Posted on 21 March 2012

Paul Mealor’s stock as a composer increased beyond all expectation after the performance of his achingly beautiful Ubi caritas at the wedding of Prince William and Kate Middleton in April 2011. Not many thirty-something composers can claim to have been heard by 2.5 billion people. But one swallow does not a summer make, and the true test of Mealor’s creative prowess will be judged against his ability to sustain such lyrical and transcendent serenity over the course of an entire recording.

All the signs on ‘A Tender Light’ suggest that Mealor has more than met the challenge here. This is certainly not a recording of Ubi caritas spin-offs. Indeed, if there is a spin-off, then it is Ubi caritas itself, which is a re-setting of the more effective Now sleeps the crimson petal(Tennyson’s poem was considered too risqué for the Royal occasion). The latter is part of a luminous cycle of rose-related texts, which opens the recording. The other ‘cycle’, Mealor’s setting of the Stabat mater, is in many respects the highlight here. Soprano Grace Davidson imbues the melodic line with a wonderfully sustained quality in the second section and the highly impressive Tenebrae directed by Nigel Short pull out all the vocal stops at the right moments.
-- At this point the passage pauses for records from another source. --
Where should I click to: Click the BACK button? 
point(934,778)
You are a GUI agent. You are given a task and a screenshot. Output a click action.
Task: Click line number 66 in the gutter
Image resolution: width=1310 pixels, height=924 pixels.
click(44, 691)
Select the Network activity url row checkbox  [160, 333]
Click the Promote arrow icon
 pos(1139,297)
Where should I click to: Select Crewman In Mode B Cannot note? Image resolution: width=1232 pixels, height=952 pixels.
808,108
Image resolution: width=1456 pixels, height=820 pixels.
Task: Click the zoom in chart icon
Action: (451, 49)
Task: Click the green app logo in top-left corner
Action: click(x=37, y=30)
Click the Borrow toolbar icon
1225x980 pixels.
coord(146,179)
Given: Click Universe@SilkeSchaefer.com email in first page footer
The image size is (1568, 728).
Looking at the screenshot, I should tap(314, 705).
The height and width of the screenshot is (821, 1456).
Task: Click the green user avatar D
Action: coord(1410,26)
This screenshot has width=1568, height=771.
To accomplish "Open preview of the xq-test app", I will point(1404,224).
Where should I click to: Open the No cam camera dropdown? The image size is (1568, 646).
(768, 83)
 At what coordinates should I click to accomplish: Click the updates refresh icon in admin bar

While the stormy outbursts of earlier works such as the Piano Trio have been eschewed for far calmer waters, there is still plenty of dramatic contrast and dynamic control in ‘A Tender Light’, such as in the tintinnabular-inspired O vos omnes. Mealor has finally found his true compositional voice here – one that manages to avoid the mawkishness of much that characterises recent tonally imbued choral music. It all suggests that his stock will indeed continue to rise.